I think to this day that the alarmists learned from that to NOT test their hypotheses, at least not in public and not in any meaningful way. It may, indeed, have been their reason for going so much to models, which they could make sure did not stab them in the back.
Which begs the question:
Are models tools of confirmation bias?
You tell me!

Mike
November 2, 2011 10:39 am

Ditto to what meemoe_uk says. Science is a process. Theories are tested against facts, best done in controlled experiments. Phlogiston was simply a theory that didn’t hold up and was therefore discarded. Was Maxwell a pseudo-scientist because he thought there was an ether?

November 2, 2011 10:44 am

“At least* sceptics do not cover the hills of Scotland with useless, expensive, duke-subsidising wind turbines whose manufacture causes pollution in Inner Mongolia and which kill rare raptors such as this griffon vulture”.
Griffon vultures roaming wild in Scotland? Are you sure?
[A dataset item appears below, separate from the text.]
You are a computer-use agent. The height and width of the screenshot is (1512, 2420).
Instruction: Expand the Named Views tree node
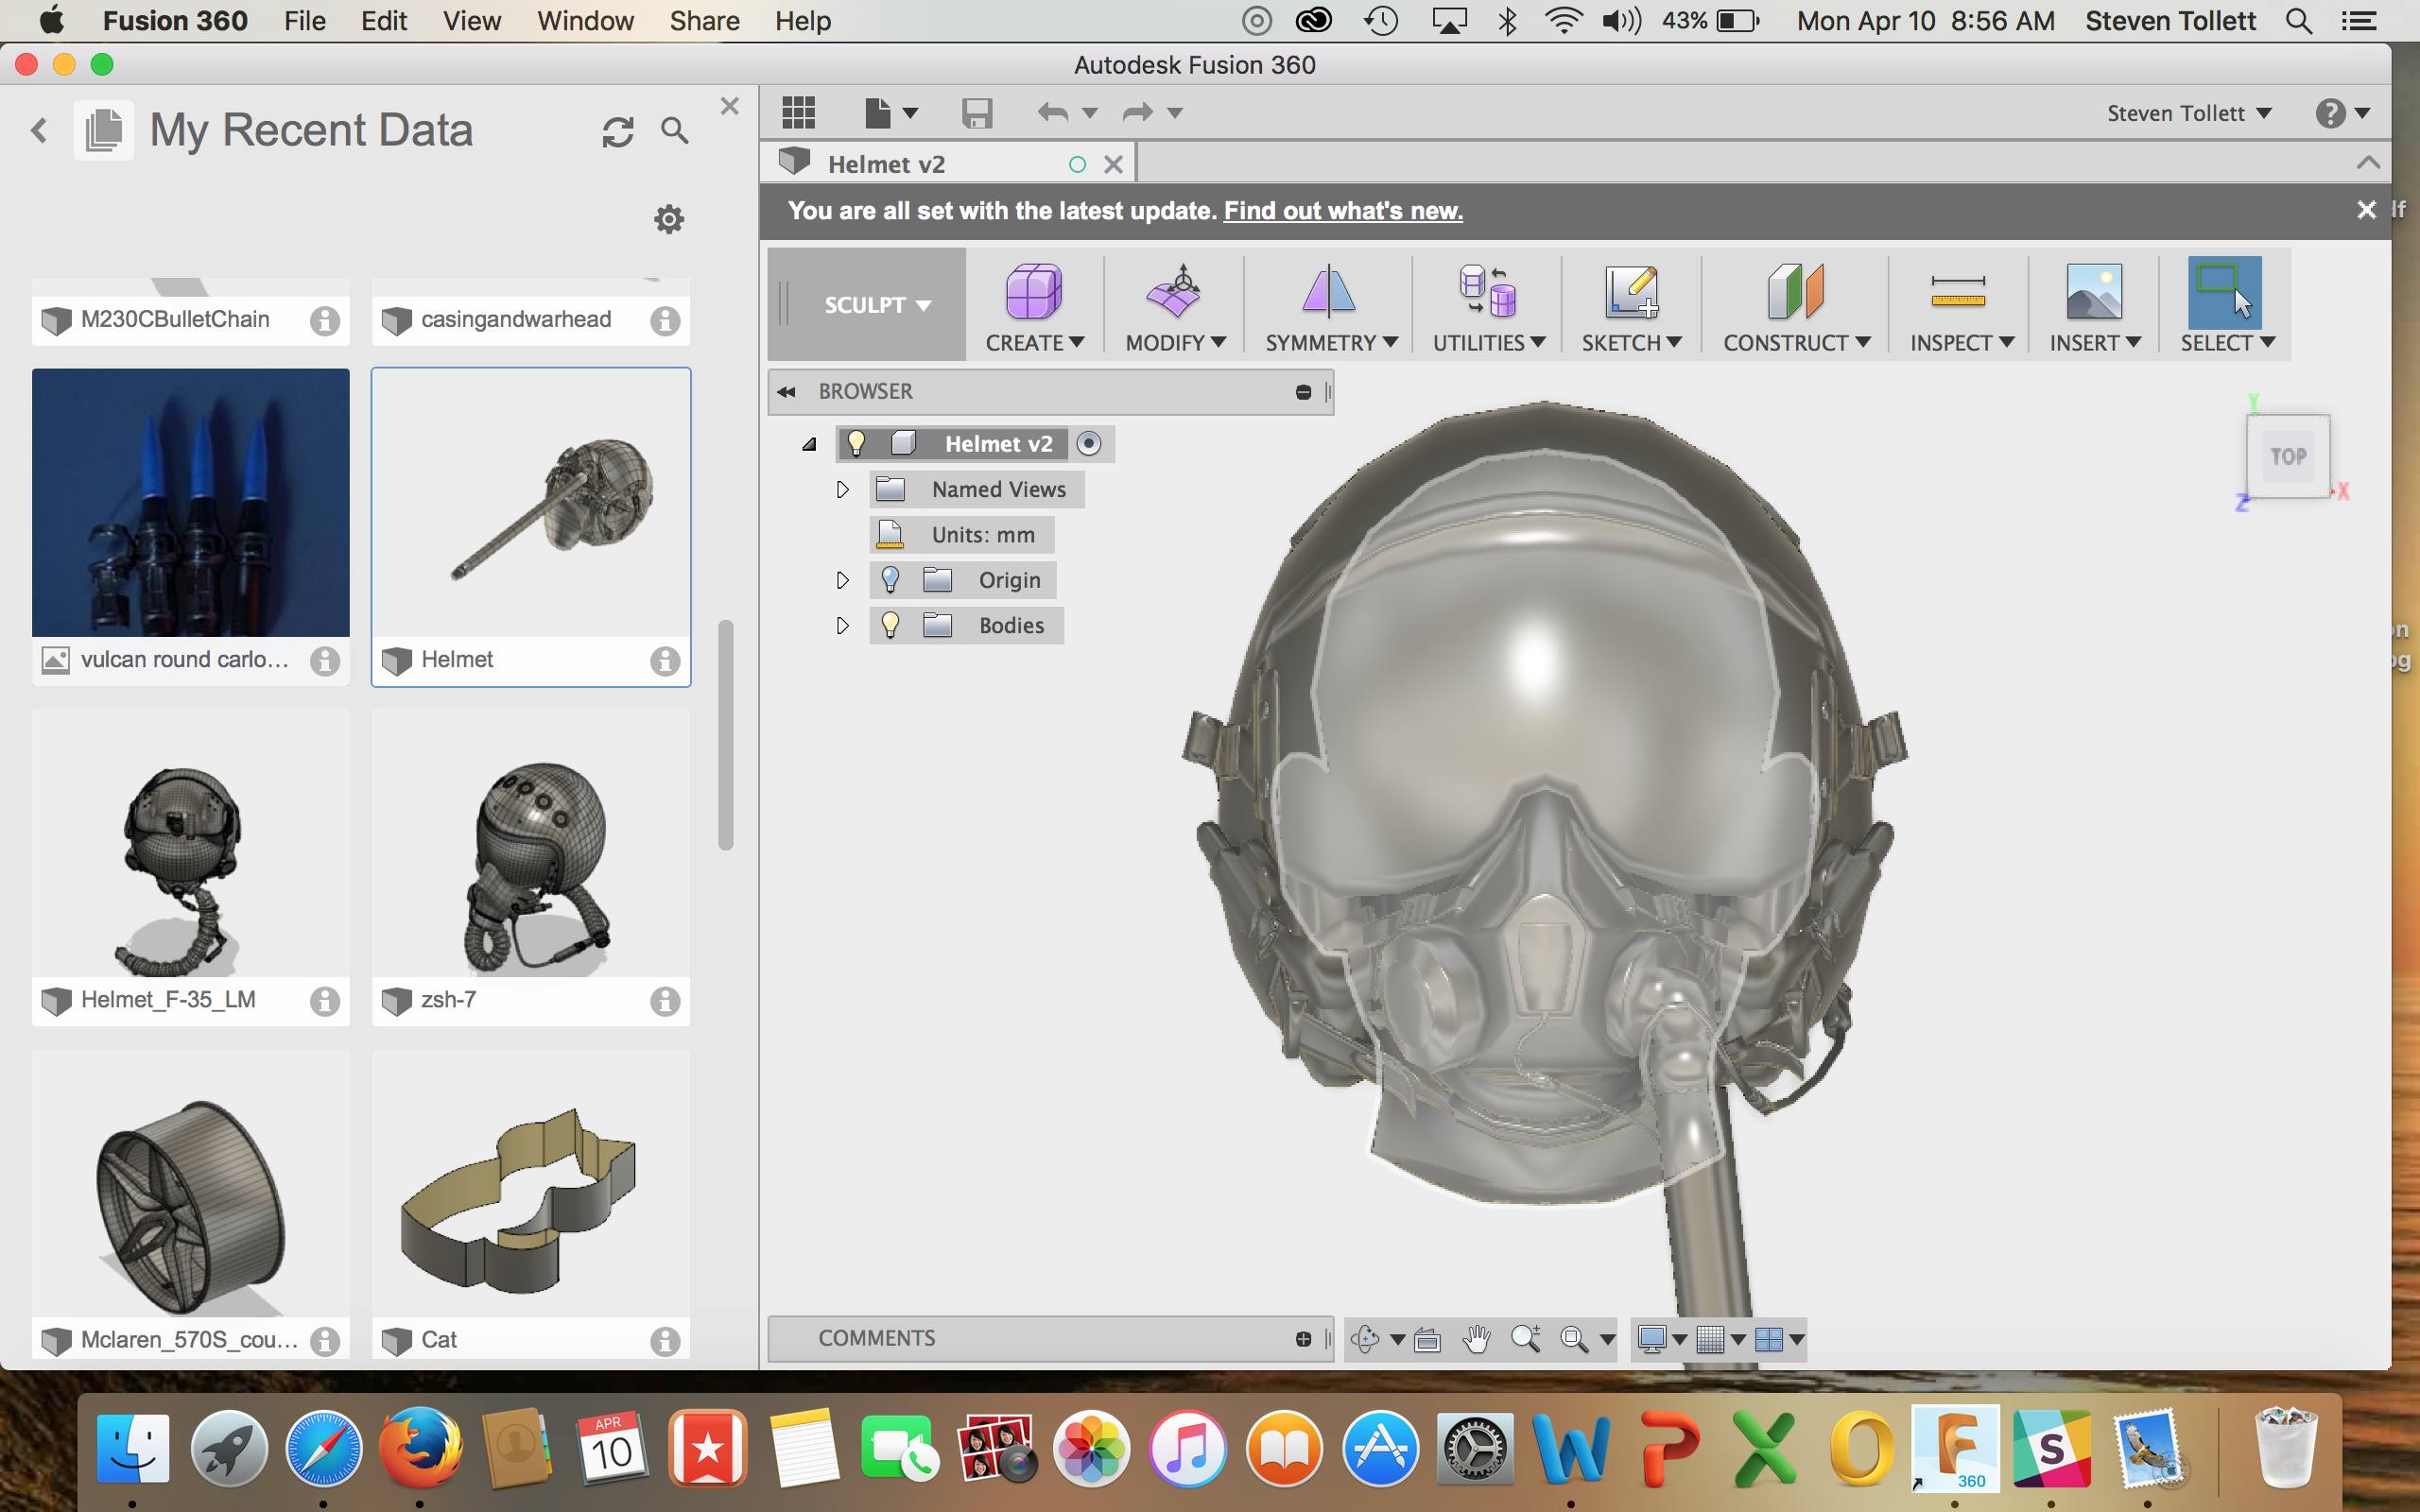pos(842,490)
Maybe it’s this one.
http://www.bbc.co.uk/news/uk-scotland-11011384
While I agree with much of this lecture, I live on an island full of wind turbines and I do not see any first hand evidence of the killing of rare raptors. Or does the author mean the production of windmills in Mongolia kill Vultures there? Clarity is crucial when lecturing on scientific accuracy.

kramer
November 2, 2011 10:45 am

Very good article. That said, who is Matt Ridley? I don’t recall ever hearing or reading anything about this person.